Problem to solve: Every entry below is to be copied exactly, apart from any picture it holds.

Records supplied:
|---|

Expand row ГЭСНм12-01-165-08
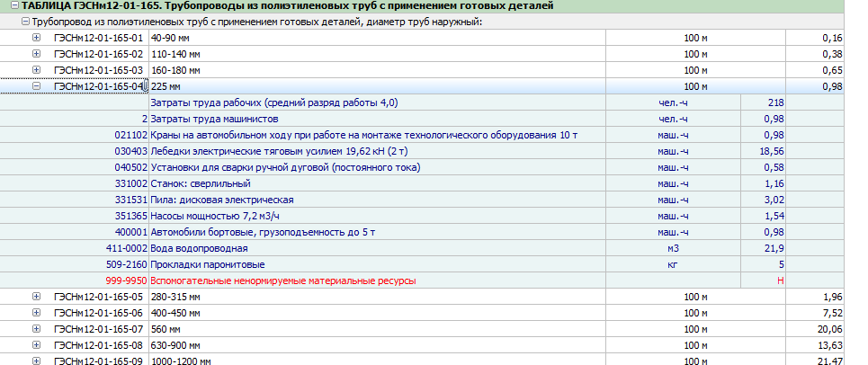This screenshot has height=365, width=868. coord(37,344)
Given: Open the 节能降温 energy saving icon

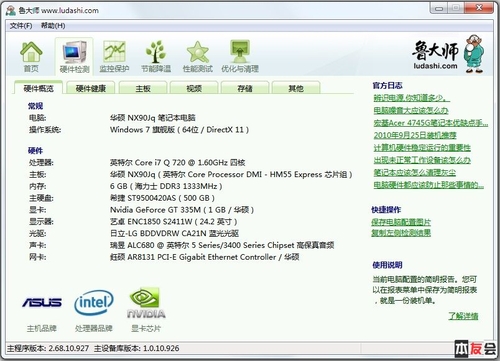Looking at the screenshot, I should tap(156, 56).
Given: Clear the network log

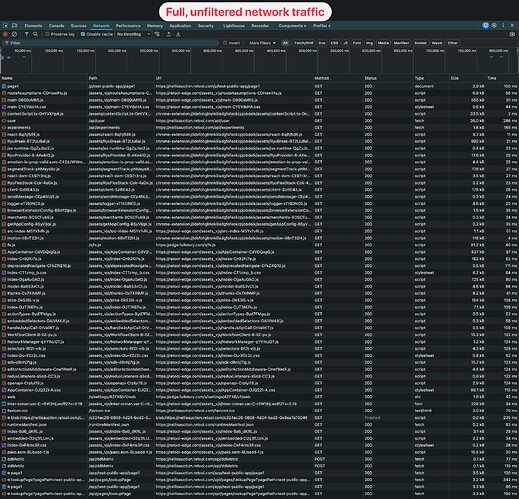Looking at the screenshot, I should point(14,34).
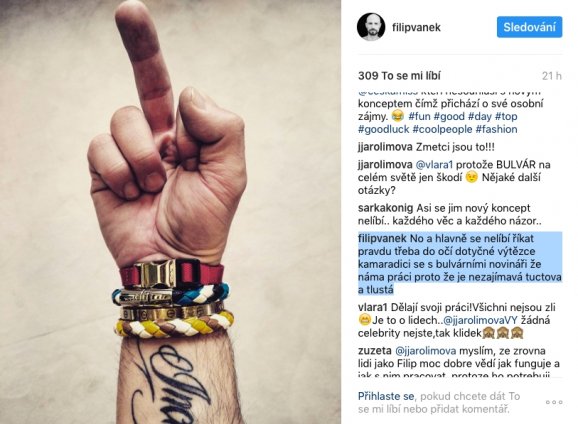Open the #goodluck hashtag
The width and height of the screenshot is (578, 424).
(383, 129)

|---|

Answer for the task:
Expand row ГЭСНм12-01-165-08
This screenshot has height=365, width=868. coord(37,344)
Given: Open the 节能降温 energy saving icon

Looking at the screenshot, I should tap(156, 56).
Given: Clear the network log

Looking at the screenshot, I should point(14,34).
Open the #goodluck hashtag
The width and height of the screenshot is (578, 424).
(383, 129)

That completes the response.